The country is witnessing another wave of migrant workers’ exodus from urban workplaces amidst uncertainties over fresh surge in Covid-19 cases.
Following the announcement of a six-day lockdown in Delhi, panic-stricken workers made a beeline for their passage home. The fears could not be allayed despite an appeal from Lieutenant Governor Anil Baijal, who assured government assistance.
Even Chief Minister Arvind Kejriwal assurance of “Main hoon na (I’m there for you)” while announcing a six-day lockdown could not hold them back.
“The flood of workers returning home is linked to their terrible experience last year in most places during the prolonged lockdown,” alleged Communist Party of India (Marxist) Politbureau member Brinda Karat.
“What started with a week’s lockdown continued for months. With no income, no place to stay, with no guaranteed food they had no alternative,” she added.
The former Member of Rajya Sabha blamed the government for this, “The need of the hour is for the PM to act like a Prime Minister, not a ‘prachar mantri’.”
It is yet to be seen if Prime Minister Narendra Modi’s assurance that lockdown should be the last resort for any government can assuage fears.
However, even when accusing authorities, it is ironic that trade unions marked the centenary of their movement in the country last year.
“We have written to the Prime Minister; we have called upon industry bodies like FICCI, CII, ASSOCHAM, etc. to help in stopping this exodus. A panic is building which is again driving them,” said Bharatiya Mazdoor Sangh (BMS) general secretary Binoy Kumar Sinha.

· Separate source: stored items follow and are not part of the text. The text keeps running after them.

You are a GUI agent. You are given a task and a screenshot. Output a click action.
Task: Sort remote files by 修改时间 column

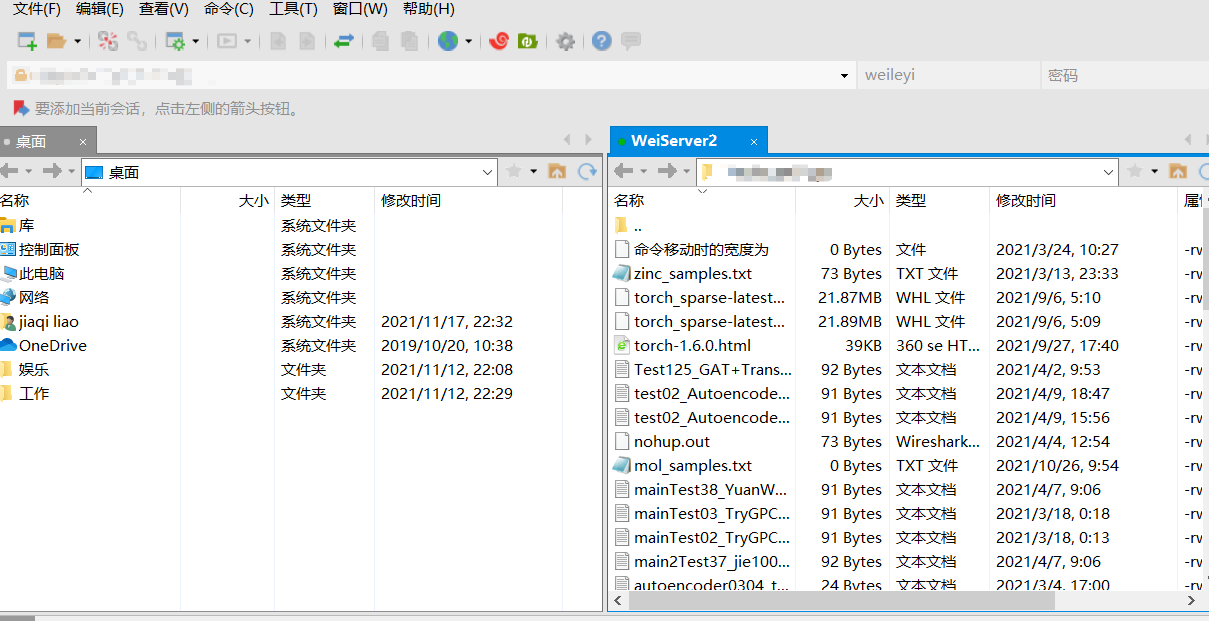(1027, 200)
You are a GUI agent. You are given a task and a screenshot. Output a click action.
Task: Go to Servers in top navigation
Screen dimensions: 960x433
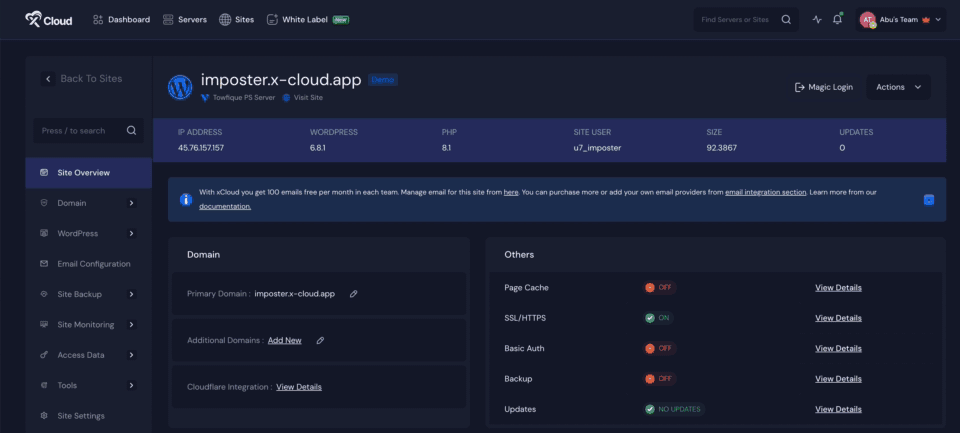pos(184,19)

“This fear and resultant exodus should be addressed immediately for the benefit of both employers and employees. Workers should be counselled at their work centres,” he added.
General secretary of the Left-affiliated Centre of Indian Trade Union (CITU), Tapan Sen said that the situation necessitated the imposition of Disaster Management Act, but “the Act does not mean stopping work at all establishments, especially of essential commodities”.

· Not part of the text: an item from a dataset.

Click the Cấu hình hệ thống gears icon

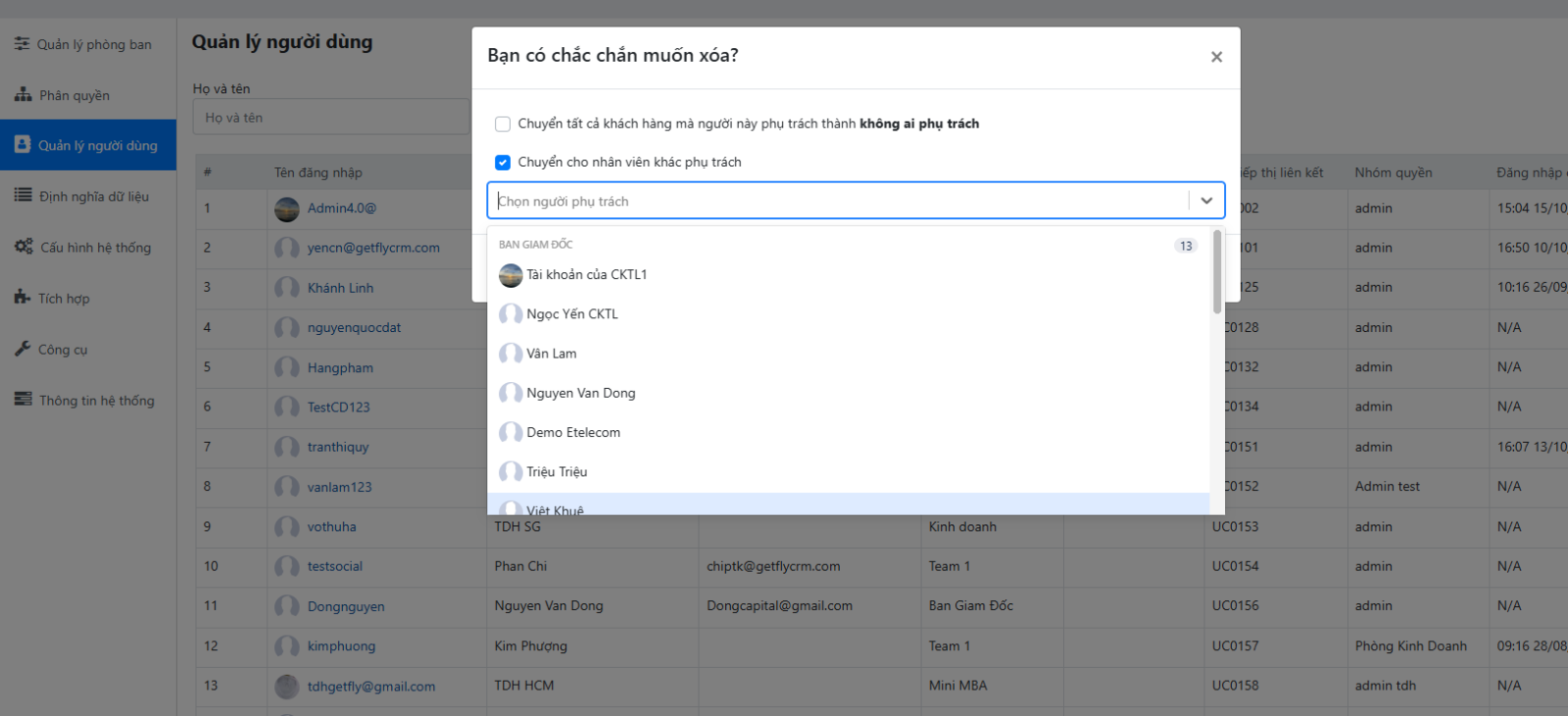[24, 247]
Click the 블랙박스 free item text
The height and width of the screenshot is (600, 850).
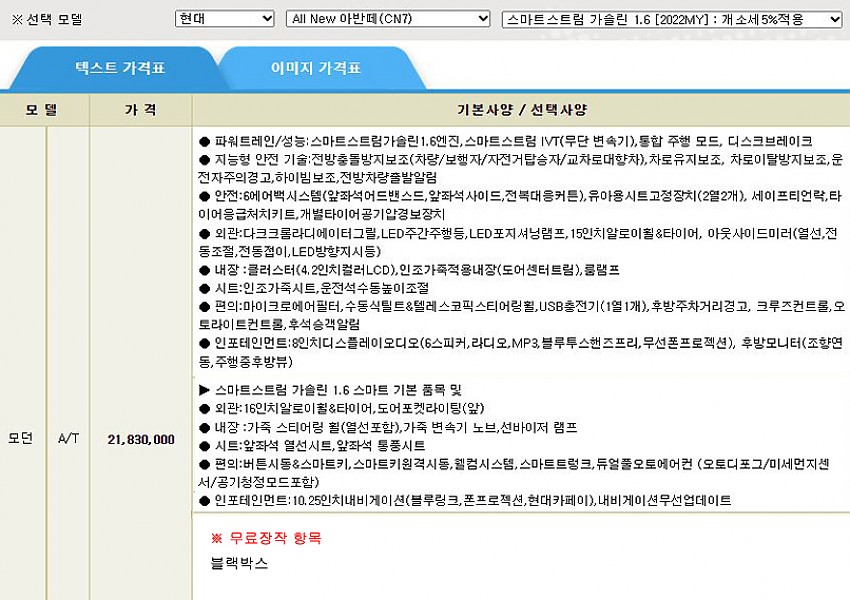coord(239,563)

“The government should ensure wages without any cuts are paid to all workers wherever lockdown or curfew is imposed and they are not able to go to work,” he insisted.

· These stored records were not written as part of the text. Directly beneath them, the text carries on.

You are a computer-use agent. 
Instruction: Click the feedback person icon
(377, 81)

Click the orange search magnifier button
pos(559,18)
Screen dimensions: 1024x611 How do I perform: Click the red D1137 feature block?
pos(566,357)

“Authorities should have reiterated that the current situation does not imply that workers will lose their job and their shelter,” Sen added.
The Rashtriya Swayamsevak Sangh (RSS)-affiliated trade union BKS had also proposed that the government form a national register of migrant workers. While there is no official data for the inter-state migrants in the country, estimates are usually based on the 2011 Census, NSSO and economic surveys.
According to Sinha, BKS has asked the government to create jobs at the local level. “We have requested the PM to activate farming and construction work in areas closer to the workers.”
Many workers who returned to their villages during the lockdown in 2020 had enrolled themselves in jobs under MNREGA.
BKS wants MNREGA to be introduced in towns and in other sectors as well.
Said Brinda Karat, “If at that time (2020) cash transfers of a minimum of Rs 7,500 had taken place to all Jan Dhan accounts and free food had been made available, the situation would have been different.”
She wants the amount transferred to all Jan Dhan accounts for the next three months and free foodgrain allocations of a minimum of 35 kg per family.
“If still, they want to leave for home, ensure trains run for them,” added Karat.